__WRITTEN INSTRUCTION__
Reproduce the items below verbatim, beginning with the first line and continuing through the line that contains "point(684,273)". Include both the first line and that final line.

__ENTRIES__
........

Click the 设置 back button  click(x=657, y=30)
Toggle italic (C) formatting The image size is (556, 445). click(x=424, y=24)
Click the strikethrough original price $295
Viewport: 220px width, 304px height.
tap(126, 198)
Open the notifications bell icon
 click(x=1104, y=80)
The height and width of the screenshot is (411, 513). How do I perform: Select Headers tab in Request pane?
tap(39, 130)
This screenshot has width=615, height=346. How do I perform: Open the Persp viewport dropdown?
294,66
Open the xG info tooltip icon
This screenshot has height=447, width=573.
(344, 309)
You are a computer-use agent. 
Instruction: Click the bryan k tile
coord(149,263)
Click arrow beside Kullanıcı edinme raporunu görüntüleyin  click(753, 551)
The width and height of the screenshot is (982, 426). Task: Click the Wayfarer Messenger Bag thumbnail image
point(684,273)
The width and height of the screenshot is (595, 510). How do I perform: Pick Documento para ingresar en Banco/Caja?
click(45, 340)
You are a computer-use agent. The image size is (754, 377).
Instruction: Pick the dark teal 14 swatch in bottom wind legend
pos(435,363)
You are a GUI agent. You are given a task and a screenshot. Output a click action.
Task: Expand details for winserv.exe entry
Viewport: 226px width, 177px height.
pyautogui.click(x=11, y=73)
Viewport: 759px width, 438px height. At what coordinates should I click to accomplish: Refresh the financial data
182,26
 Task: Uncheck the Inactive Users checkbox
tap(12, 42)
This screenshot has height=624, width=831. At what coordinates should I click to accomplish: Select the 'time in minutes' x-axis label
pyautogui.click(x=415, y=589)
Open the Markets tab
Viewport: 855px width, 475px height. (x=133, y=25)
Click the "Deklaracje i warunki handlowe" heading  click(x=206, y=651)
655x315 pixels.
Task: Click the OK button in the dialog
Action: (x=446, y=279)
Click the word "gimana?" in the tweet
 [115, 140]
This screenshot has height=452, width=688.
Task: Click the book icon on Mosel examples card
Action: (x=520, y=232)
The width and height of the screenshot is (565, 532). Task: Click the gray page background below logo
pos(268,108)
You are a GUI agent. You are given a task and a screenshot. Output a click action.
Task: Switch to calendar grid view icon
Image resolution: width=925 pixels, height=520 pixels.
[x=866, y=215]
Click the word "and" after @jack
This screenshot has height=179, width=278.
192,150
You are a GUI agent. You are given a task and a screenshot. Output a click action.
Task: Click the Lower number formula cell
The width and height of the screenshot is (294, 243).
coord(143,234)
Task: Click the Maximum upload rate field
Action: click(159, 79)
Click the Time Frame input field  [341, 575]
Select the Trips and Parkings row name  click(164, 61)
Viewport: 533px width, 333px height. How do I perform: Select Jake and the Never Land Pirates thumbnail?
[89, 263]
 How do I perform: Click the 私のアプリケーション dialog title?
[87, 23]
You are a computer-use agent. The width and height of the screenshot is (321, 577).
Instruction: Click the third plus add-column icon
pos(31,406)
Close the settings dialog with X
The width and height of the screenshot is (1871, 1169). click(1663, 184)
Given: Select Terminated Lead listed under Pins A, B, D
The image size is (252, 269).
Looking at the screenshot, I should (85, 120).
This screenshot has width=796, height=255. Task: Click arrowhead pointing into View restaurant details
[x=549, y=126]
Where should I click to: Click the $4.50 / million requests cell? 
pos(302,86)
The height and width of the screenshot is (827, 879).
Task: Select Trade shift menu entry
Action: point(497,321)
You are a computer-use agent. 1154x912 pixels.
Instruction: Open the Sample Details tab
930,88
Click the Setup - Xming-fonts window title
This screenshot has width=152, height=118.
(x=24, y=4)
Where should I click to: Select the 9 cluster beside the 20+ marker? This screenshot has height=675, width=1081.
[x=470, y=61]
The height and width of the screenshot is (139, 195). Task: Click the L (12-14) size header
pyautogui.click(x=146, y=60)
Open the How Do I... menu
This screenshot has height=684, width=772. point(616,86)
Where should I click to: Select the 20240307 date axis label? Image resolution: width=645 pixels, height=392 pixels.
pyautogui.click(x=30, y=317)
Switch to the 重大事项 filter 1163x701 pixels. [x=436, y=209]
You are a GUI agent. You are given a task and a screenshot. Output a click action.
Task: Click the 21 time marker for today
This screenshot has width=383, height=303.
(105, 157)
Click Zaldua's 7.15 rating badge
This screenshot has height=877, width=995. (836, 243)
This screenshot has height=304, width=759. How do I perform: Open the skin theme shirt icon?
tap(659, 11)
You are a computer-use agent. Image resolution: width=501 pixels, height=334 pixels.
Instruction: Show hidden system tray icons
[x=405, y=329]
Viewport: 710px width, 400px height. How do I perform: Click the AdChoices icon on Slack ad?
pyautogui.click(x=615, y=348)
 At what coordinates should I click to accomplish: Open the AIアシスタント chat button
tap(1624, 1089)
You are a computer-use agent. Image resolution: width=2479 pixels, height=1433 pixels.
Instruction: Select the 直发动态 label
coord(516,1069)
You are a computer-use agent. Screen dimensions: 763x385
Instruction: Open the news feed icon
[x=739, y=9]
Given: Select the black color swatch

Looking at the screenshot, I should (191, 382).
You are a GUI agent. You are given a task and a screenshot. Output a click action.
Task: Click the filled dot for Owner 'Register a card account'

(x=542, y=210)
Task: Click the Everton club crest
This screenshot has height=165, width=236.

........

__RESULT OF THIS EXERCISE__
Click the 设置 back button  click(x=657, y=30)
Toggle italic (C) formatting The image size is (556, 445). click(x=424, y=24)
Click the strikethrough original price $295
Viewport: 220px width, 304px height.
tap(126, 198)
Open the notifications bell icon
 click(x=1104, y=80)
The height and width of the screenshot is (411, 513). How do I perform: Select Headers tab in Request pane?
tap(39, 130)
This screenshot has width=615, height=346. How do I perform: Open the Persp viewport dropdown?
294,66
Open the xG info tooltip icon
This screenshot has height=447, width=573.
(344, 309)
You are a computer-use agent. 
Instruction: Click the bryan k tile
coord(149,263)
Click arrow beside Kullanıcı edinme raporunu görüntüleyin  click(753, 551)
The width and height of the screenshot is (982, 426). Task: Click the Wayfarer Messenger Bag thumbnail image
point(684,273)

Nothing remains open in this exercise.